貴金属市場の専門家「Peter Krauth」は、最近、下落が続いている金市場に強気の見通しを持っています。なぜなら、金価格の上昇を後押しする4つの力があるから。今回は、この4つについて確認しておきましょう。
ただし、金ETFからの流出は、まだ続いているため、まだ、調整中と見るべきでしょう。
金相場を後押しする4つの力
さて、Peter Krauth氏の考える4つの力について見ておきましょう。
まず、ワクチンの生産・配布・投与には、時間がかかるため、すぐには、元に戻らないという見方。
1.パンデミックによる経済の破壊
パンデミックの被害は、まだ終わらず。お金の増刷が終わった後、課題は山積み。航空会社・観光業・レストランなどは、多額の借金を行い、破産した会社も多い。
さて、株価こそ上昇しているものの、実体経済は、苦戦中。JALやANAなど日本の航空会社以上に、欧米はじめ海外の航空会社は苦戦しています。たとえ、ワクチンが開発されても、飛行機による大量の人を高速移動させることのパンデミックリスクが表に出た以上、すぐに、移動・観光産業が元に戻るとは思えません。そういった業界への支援や債務超過企業の続出は、中長期的な金価格のサポート材料になるでしょう。
2.米ドル安について
米ドルは引き続き下落しています。3月に103でピークに達した後、米ドル指数は着実に下落しています。92で、インデックスは2年半以上前に最後に見られたレベルに戻ります。巨額の金の印刷、およびバイデンからのより多くの見通しがドルに圧力をかけ続け、その過程で金を支援するのに役立つ可能性があることは疑いの余地がありません。
米ドル安は引き続き継続中。現在、米ドル安=金価格高にはなっていません。ただし、将来は、米ドル安=金買いに動くでしょう。特に、バイデン政権が、財政支援などを拡大していけば、金価格の上昇につながると思います。
マイナスの実質金利
マイナスの実質金利がここにあり、それらは将来にわたって十分に残る可能性があります。このチャートはほとんどすべてを物語っています。金の価格(赤い線)は明らかに実質金利(青い線)と負の相関関係にあります。そして、FRBが2023年まで(少なくとも)ゼロ金利を約束し、インフレがメガスティミュラスプログラムから上昇する可能性があることから、このチャートが示すのと同じ傾向がさらに見込まれます。
実質金利が下がれば、金価格は上昇するのがセオリー。少し10年債金利が上昇している分、金価格も下がっています。
ハト派のイエレン氏登場
ハト派のイエレンが帰ってきた。ジョー・バイデンが財務長官に選んだのは、元FRB議長のジャネット・イエレンです。彼女の在職期間は2014年2月から2018年2月までで、バイデンは副大統領でした。その間、FRBのバランスシートは5000億ドル以上増加しました。今日、それは大きな変化のように聞こえます。しかし、ほんの数年前でさえ、それはまだ大きなお金でした。
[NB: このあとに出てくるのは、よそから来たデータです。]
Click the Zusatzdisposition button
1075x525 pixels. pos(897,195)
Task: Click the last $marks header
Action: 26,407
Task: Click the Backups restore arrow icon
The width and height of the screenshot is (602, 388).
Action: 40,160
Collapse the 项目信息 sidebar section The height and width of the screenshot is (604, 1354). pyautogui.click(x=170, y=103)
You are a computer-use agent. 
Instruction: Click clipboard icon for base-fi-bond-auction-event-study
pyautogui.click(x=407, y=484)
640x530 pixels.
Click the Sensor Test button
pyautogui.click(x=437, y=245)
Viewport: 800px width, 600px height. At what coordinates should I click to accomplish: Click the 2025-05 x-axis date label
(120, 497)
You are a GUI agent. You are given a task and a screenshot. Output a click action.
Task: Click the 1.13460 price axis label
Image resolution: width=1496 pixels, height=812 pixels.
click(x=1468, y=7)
重要なのは、イエレンが財務を担当し、彼女の元副官であるジェローム・パウエルがFRBを運営するということです。すべての意図と目的のために、財務省と連邦政府の間の境界線は曖昧になり始めます。
ハト派として、金融市場の評価が高いジャネット・イエレン氏。彼女がFRB議長だった時代、FRBのバランスシートは大きく増加。
しかし、イエレン氏は、FRBの出口戦略を指揮して、大きな混乱をさせずに、金利上昇に成功した人物。単純に債務を増加させて、借金を増やす方向に行くとは限らない気もいたします。
金が200日移動平均で$ 1,800を下回ったので、次は$ 1,750、おそらく$ 1,700に達する可能性があります。RSIとMACDの両方のモメンタム指標は低下傾向にあり、この動きを確認しています。
●金価格の日足チャート GMOクリック証券のCFD 2020年12月10日
移動平均線の200日は、ちょうど、金価格のサポートとして機能。
今回も11/30前後に、200日移動平均線に接して反発。ただし、高値及び安値が切り下がっているため、上昇トレンドに切り替わっているとは言えません。
金ETFは、まだマイナスが続いています。ビットコインなどに比べて、ちょっと、金相場は、一休みという感じです。
WGC=11月の金ETF残高は-107.1トン。今年初めマイナスに。